基金supported by the Strategic Priority Research program of the Chinese Academy of Sciences(No.XDB08030101)
文摘Data collection with microcrystals at synchrotron radiation facilities is challenging because it is difficult to harvest and locate microcrystals. Moreover,microcrystals are sensitive to radiation damage; thus, typically, a complete data set cannot be obtained with a single microcrystal. Herein, we report a new method for data collection with multiple microcrystals having a crystal size ranging from 1 to 30 lm.
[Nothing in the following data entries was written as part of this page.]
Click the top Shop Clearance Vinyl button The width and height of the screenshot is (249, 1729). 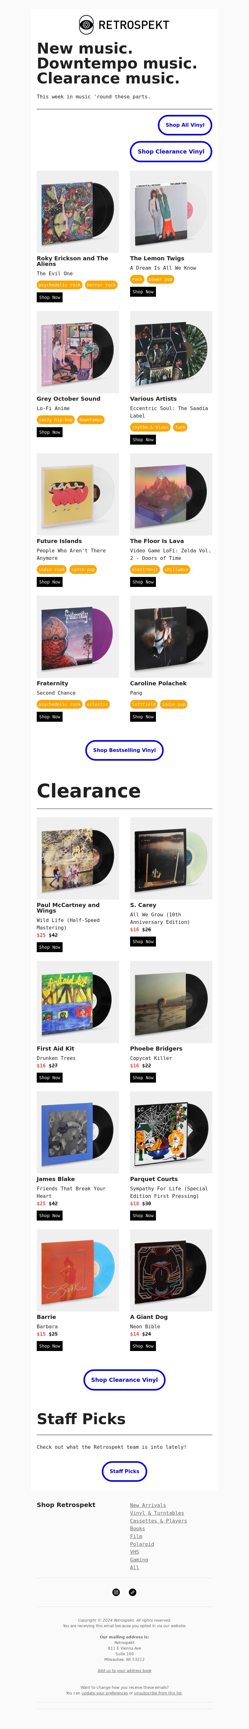point(171,152)
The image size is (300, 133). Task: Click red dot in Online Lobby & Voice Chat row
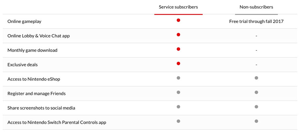pos(178,35)
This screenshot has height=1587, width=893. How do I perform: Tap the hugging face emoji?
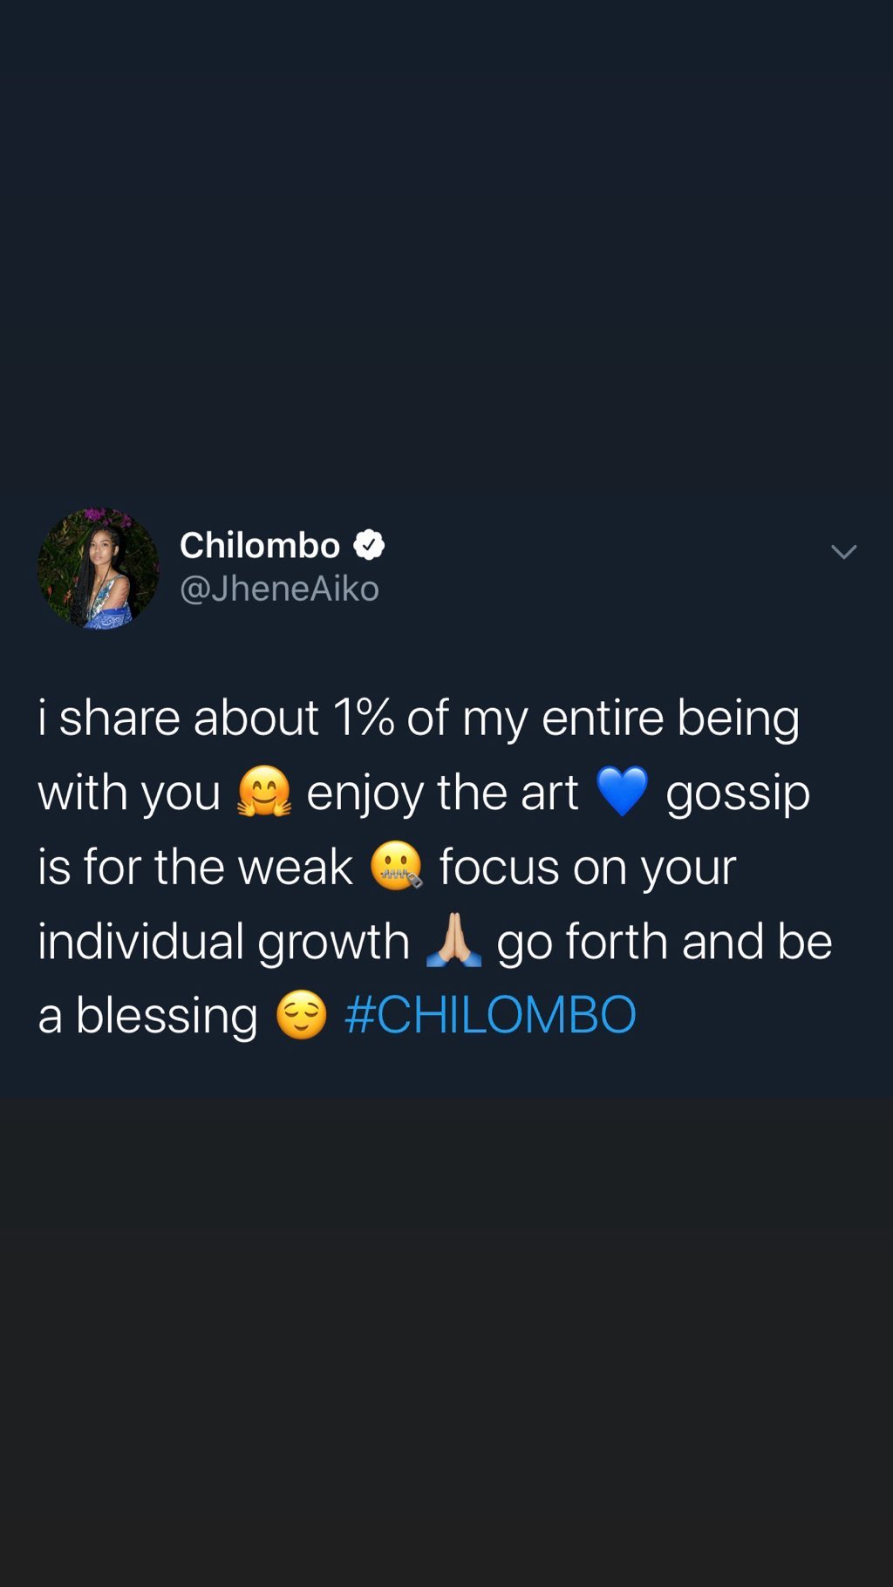(264, 792)
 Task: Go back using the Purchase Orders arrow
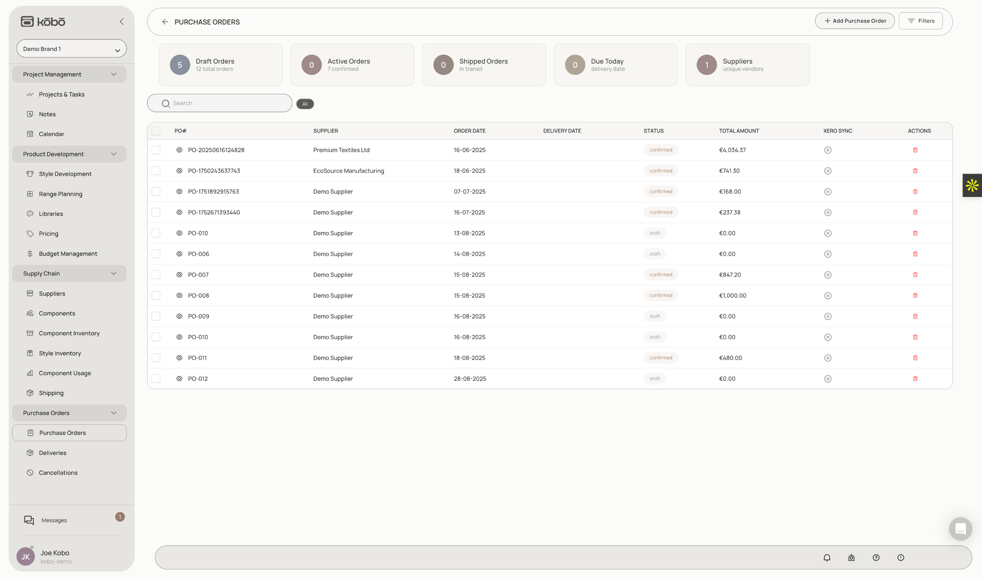click(165, 22)
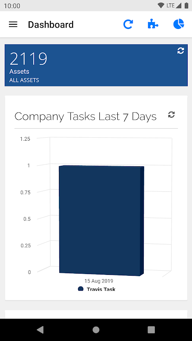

This method is suitable for not only low-temperature(100 K) data collection but also room-temperature data collection. Thin Kapton membranes were used to capture multiple crystals simultaneously. The microcrystals were visible under an optical microscope and easily located because the membrane was transparent and sufficiently thin. The film was fixed to a bracket that was prepared using a three-dimensional printer. The bracket was fixed on a magnetic base via screwing and employed by the goniometer system for data collection. Multiple data sets of fatty acid-binding protein 4(FABP4) and lysozyme microcrystals were collected using this novel designed device. Finally, the structures of protein FABP4 and lysozyme were obtained from these data via the molecule replacement method. The data statistics reveal that this method provides a comparable result to traditional methods such as a nylon loop.